Vestibular neurectomy is an oto neurological procedure, which can dramatically cure patients with severe disabling vertigo. The surgery consists of sectioning the vestibular nerve from the vestibular apparatus, while leaving the auditory nerve intact, thereby preserving hearing. Role of such operation to relief tinnitus is still an issue of debate, analysis of 18 publications mentioning tinnitus status after vestibular neurectomy in total of 1,318 patients revealed that tinnitus improved in 6-61 % of patients , worsened in 0-60% of patients and still the same without any change in 17-27%. So, vestibular neurectomy does not worsen tinnitus but it may help.
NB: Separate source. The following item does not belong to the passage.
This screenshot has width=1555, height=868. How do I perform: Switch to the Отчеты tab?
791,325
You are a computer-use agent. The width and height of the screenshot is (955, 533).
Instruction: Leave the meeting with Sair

It is clear now that patients with MD will develop bilateral profound sensory neural hearing loss because natural progression of disease , it was emphasized that about 1-6% of patients will go through that, so that give the opportunity for considering cochlear implantation in these patients and that make standard CI criteria applicable in cases with bilateral hearing loss. On basis of review and analysis, it is obvious that CIs don’t appear to have any negative effect on aural fullness and tinnitus encountered by patient with MD. It is now clear that CI can change the neural activity caused by lack of input to auditory system and that alteration can address changes of neural plasticity which is responsible for tinnitus. Amoodi et al  reported that CI exerted a significant suppressive effect on tinnitus in 66% of their population [including 7 patients with deafness attributed to MD]. Mick et al  reviewing 20 patients with MD who underwent CI, showed a significant improvement in tinnitus, as determined from the Tinnitus Handicap Inventory. McRackan et al  reported that most patients with active symptoms at the time of CI surgery showed improvement in their symptoms postoperatively. Hansen et al  reported a study of CI surgery on 10 patients who had unilateral sensory neural hearing loss due to MD and found that patients had complete resolution of their vertigo attacks and were regarded as class A, and in addition to improved speech perception in the implanted ear, most patients reported subjective improvement in tinnitus.
Tinnitus is one of the important symptoms of MD. Although many studies focus, tinnitus can often be a very distressing symptom, and can often persist after the other MD symptoms improve. At present, there is no approved pharmaceutical or surgical treatment for tinnitus but understanding MD as a possible tinnitus subtype Tyler et al.  may unveil an important opportunity to study further tinnitus treatment strategies, such as betahistine, oxytocin and cochlear implants.